I forgive myself for being jealous at times.  I absolutely despise that feeling.  I’ve been lucky to not experience it a ton, but don’t like experiencing it at all.

I forgive myself for drinking too much in my twenties and making bad decisions.

I forgive myself for the things that happened in my life because of my bad decisions.

I forgive myself for feeling a truckload of shame for my decisions and poor choices.

I forgive myself for not being kinder and gentler to myself over the years.

I forgive myself for my most recent failures as a breadwinner.

I’m pretty sure there are a million other things I could add to this list, but I don’t want to overwhelm myself.  haha  The only thing I can do is to work towards forgiveness for myself and vow to do better going forward.

 

 

Not working…sucks!

Yesterday I was a complete and total wreck!  The cause of this state was financial anxiety regarding my current debt.  The debt isn’t too bad, however because I haven’t worked very much this year it causes me a lot of stress.  I have had a job since I was 11 years old.  I’ve always worked and always paid my own way.  This year has been a bit different and I struggle with it constantly.  I do still have a job – sort of.  I am self-employed in the financial services industry and I work from home while I am raising my 7, 5 and two 2 year olds.  It was fairly easy to work from home with the older kids when they were small.  They went to daycare part time (2 days a week) and they are very independent.  They always knew the rules when mommy was working and they followed them.  Working from home with two year old twins is a completely different ball game.  Because I took it a little easier at the beginning of the year I didn’t do very much which didn’t give them much opportunity to learn how things work when mommy is working.  Unfortunately for me, my husband was hurt before I was able to get much work done ie. make much money for the year and I haven’t worked since he has been home.  The entire situation is strange to me because even the potential for work that has come along hasn’t turned into anything tangible – which almost never happens!  It rocks me to my core to be so dependent and so vulnerable and to not be providing for my family.

I am so blessed in my life, by my children and husband, my health, my sweet little dog, etc.  I could go on and on.  My husband and I look at each other and tell each other all the time how lucky we are.  I am grateful.  I try very hard to stay in the moment and enjoy every second of my time with this family we’ve created.  Yesterday though, because of the stress I was feeling, I felt like a total failure.  Some days it just seems like nothing I am doing is right or good enough.  I feel like I can’t succeed at anything I am trying to do.  I want to work and provide for my family, but I have lost all interest in my work this year.  I don’t know if I want to do it anymore.  When I do work, I love it.
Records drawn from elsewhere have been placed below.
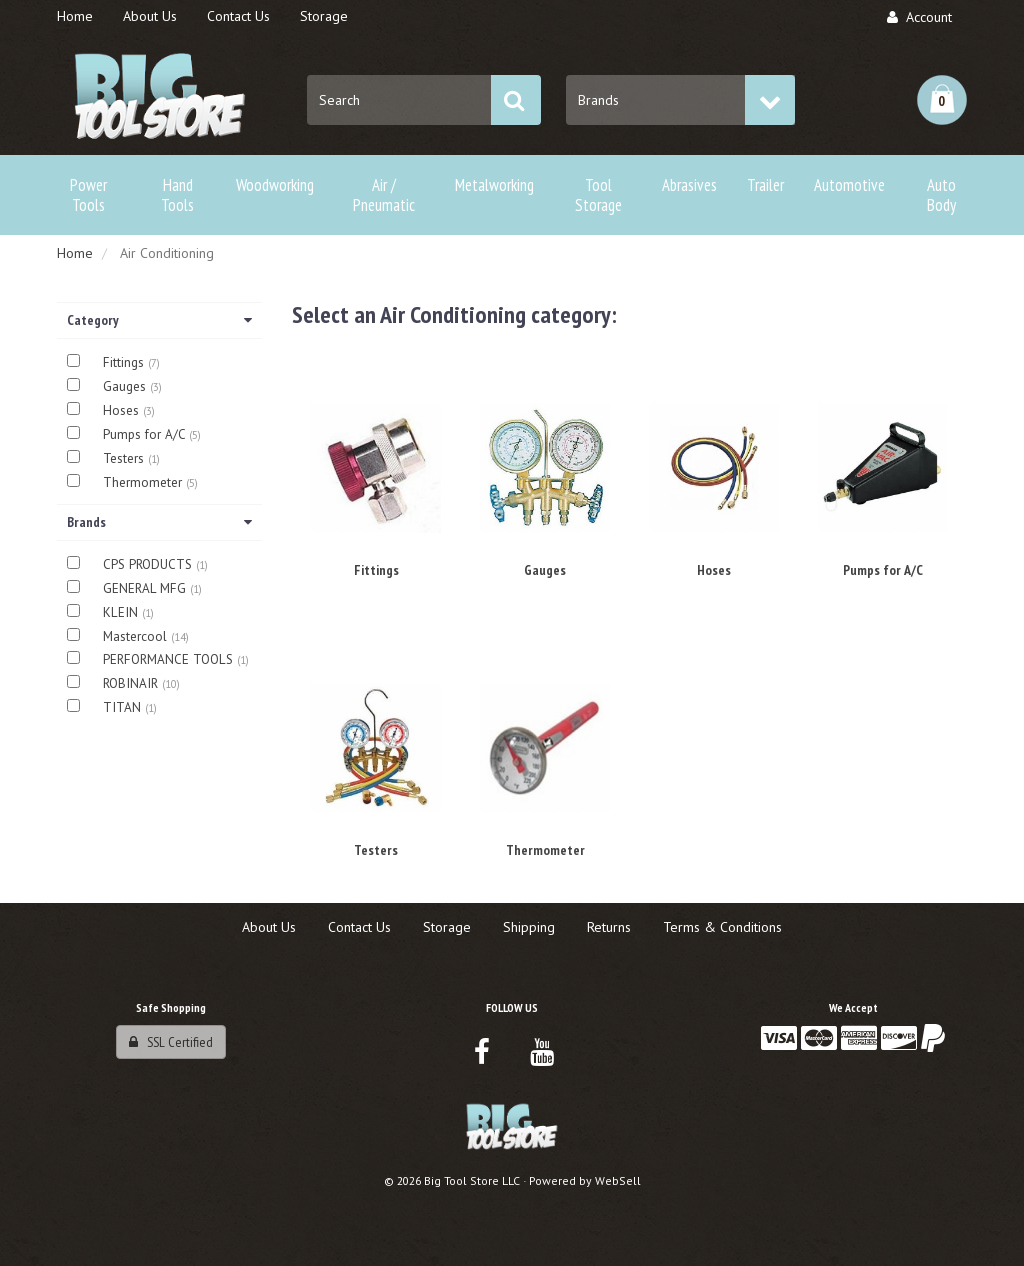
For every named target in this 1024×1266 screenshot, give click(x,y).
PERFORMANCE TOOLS (170, 659)
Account (919, 17)
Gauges (126, 386)
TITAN (124, 707)
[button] (942, 100)
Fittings (125, 362)
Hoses (123, 410)
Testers (125, 458)
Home (75, 253)
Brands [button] (159, 522)
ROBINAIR (132, 683)
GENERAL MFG (146, 588)
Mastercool (137, 636)
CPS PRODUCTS (149, 564)
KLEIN (122, 612)
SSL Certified (171, 1042)
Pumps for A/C (146, 434)
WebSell (618, 1180)
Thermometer (144, 482)
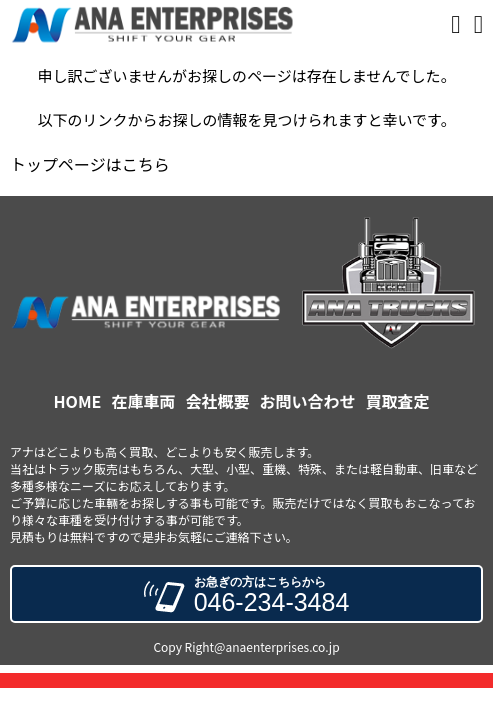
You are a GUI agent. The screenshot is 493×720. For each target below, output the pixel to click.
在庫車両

I am passionate about it and I care deeply about the people I work with.  When I’m not working, I feel dread at having to find another way to source business.  Truth be told, I hate trying to find business.  Doing it part time from home with no childcare has definitely hindered my networking abilities, not that they’re strong anyway.  lol  I hate networking.  I feel like a total fraud.  For me I would rather get to know someone because I am genuinely interested in getting to know them and seeing what common ground we have than creating a false friendship based solely on what we can do for each other.  I would love for my friends to send referrals to me because they know how capable I am and how hard I work for the people I represent.  I know that is naive, but it’s how I feel.  I guess it tells me and the world quite clearly that I likely am not cut out for self-employment.  Hopefully I am wrong and I get my mojo back soon.  I have to do something!  I can’t go on like this for much longer.